Sequence similarity analysis

Sequence alignment analysis was done to evaluate the similarity between the 3CL protease of avian infectious bronchitis virus (IBV) that has been used in the training set of machine learning models and the 3CLpro of SARS CoV-2 that will be used for the molecular docking process. M-Coffee extension of T-Coffee multiple sequence alignments (MSA) server was used for this purpose. This server outperforms on reference datasets: HOMSTRAD, Prefab, and Balibase. Physicochemical parameters of proteins including isoelectric point, instability index, grand average of hydropathicity (GRAVY), amino acids, and atomic compositions were investigated using the ProtParam tool of ExPASy¹⁵.

Dataset

In the present work, the compounds from a QFRET-based primary biochemical high throughput screening assay (AID-1706) against 3CLPro of SARS coronavirus¹⁶ are used as a training set. As large number of datasets is not available against 3CLpro of SARS CoV-2, the present dataset of avian infectious bronchitis virus (IBV) 3CLpro is selected for construction of the machine learning model. In this bioassay, the sum of two values was considered as cut-off parameters for classifying the compounds, viz., (i) the average percent inhibition of all compounds tested, and (ii) three times their standard deviation. In PubChem bioassays, activity score is assigned as a normalized score between 0 and 100 where the most active result rows have scores closer to 100 and inactive closer to 0. In the present bioassay, activity score between 0 and 15 were classified as inactive and between 25 and 100 as active. 405 active compounds and 1000 inactive compounds were considered for generating the QSAR model. Further, 1528 anti-HIV1 compounds were selected for screening as a test set from NCI AID antiviral assay (AID-179)²⁶. From this bioassay, compounds that provide at least 50% protection by inhibiting the HIV1 infected human CEM cells were considered.

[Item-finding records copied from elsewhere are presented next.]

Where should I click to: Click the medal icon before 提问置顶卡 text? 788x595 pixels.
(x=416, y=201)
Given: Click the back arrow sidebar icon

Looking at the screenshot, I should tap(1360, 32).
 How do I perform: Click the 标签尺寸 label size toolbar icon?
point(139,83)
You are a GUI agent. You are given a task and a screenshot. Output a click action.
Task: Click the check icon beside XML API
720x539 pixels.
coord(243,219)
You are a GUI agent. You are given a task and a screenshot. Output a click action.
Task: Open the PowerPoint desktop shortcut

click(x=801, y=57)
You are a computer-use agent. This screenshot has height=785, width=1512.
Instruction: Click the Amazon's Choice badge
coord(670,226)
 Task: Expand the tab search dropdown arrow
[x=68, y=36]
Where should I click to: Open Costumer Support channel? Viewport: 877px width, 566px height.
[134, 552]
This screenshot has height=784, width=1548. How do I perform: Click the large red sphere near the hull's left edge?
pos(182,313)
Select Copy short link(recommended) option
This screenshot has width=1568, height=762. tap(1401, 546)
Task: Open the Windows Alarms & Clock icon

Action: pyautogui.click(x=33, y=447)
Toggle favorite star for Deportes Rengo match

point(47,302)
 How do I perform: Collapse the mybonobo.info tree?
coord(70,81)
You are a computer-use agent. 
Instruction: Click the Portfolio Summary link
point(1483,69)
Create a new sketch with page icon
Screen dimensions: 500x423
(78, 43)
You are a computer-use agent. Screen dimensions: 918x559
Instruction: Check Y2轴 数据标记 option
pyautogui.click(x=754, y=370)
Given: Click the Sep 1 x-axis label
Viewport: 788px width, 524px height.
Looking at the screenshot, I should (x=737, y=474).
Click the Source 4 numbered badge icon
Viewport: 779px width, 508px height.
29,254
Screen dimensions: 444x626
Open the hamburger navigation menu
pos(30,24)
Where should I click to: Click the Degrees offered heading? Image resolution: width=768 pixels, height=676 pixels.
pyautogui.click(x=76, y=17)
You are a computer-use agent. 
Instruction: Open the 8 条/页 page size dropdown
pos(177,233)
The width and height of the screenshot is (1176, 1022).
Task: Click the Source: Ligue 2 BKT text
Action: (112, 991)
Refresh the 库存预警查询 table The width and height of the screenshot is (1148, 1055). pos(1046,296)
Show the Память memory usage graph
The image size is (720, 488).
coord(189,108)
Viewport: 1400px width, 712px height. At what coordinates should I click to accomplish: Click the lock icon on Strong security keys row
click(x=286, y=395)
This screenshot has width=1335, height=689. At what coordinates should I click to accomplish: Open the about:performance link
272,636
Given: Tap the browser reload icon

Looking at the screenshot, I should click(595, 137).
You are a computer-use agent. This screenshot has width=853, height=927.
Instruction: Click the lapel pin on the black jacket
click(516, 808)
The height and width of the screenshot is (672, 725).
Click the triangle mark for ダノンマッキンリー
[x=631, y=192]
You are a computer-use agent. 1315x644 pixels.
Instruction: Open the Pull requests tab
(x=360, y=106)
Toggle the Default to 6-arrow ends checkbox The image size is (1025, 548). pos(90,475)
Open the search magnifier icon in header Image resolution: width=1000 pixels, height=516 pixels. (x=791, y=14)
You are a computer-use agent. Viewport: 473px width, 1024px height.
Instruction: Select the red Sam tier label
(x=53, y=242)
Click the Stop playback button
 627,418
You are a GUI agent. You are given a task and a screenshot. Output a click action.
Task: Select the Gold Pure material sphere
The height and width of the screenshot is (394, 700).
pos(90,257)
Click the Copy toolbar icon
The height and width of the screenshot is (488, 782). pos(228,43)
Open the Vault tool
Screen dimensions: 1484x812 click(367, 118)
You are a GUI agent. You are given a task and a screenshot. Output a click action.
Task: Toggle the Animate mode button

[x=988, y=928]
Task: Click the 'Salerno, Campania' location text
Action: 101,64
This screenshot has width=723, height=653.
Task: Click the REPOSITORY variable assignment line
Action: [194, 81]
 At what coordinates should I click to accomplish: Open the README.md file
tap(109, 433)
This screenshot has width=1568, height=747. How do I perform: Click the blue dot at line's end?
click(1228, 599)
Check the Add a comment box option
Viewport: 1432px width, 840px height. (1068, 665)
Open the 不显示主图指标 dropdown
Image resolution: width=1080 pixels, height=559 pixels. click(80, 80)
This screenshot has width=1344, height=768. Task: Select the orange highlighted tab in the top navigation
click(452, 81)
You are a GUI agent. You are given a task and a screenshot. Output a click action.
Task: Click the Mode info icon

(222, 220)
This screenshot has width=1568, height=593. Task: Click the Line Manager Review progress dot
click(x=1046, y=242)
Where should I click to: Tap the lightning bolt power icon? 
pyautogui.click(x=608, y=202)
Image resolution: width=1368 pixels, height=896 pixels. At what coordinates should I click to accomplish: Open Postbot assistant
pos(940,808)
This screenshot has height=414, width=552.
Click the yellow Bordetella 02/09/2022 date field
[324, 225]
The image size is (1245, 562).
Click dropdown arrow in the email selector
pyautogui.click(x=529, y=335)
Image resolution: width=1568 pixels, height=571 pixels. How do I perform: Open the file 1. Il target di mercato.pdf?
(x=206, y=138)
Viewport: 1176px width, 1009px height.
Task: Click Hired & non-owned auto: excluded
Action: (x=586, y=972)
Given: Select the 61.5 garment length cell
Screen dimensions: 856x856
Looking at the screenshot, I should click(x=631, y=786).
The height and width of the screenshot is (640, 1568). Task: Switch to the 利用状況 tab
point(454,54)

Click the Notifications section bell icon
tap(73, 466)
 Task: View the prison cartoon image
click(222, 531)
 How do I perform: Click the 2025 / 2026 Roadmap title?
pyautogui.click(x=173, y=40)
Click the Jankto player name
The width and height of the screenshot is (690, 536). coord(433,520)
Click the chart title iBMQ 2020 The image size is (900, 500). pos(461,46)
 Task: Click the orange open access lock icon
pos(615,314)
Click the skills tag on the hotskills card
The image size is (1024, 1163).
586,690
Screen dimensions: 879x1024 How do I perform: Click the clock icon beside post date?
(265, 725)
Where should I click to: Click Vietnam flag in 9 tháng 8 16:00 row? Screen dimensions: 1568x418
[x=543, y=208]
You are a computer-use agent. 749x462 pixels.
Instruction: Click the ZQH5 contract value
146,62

Descriptor calculation and dataset pre-processing

The entire compound collection of training and the test set was converted into a 3D-standard data format (3D-SDF) to simplify the molecular-input line-entry system (SMILES) format by using O’babel software²⁷. Further, all compounds were introduced to chemical descriptor calculation using PaDel software. Initially, a total of 2382 descriptors were extracted, which included 1D, 2D, and fingerprint features. The entire dataset was processed before building the model in WEKA software²⁸. Several functions in WEKA like Correlation, Attribute, Eval, and Replace Missing Values were considered for the feature selection process. Feature selection is necessary to make a better performing predictive model.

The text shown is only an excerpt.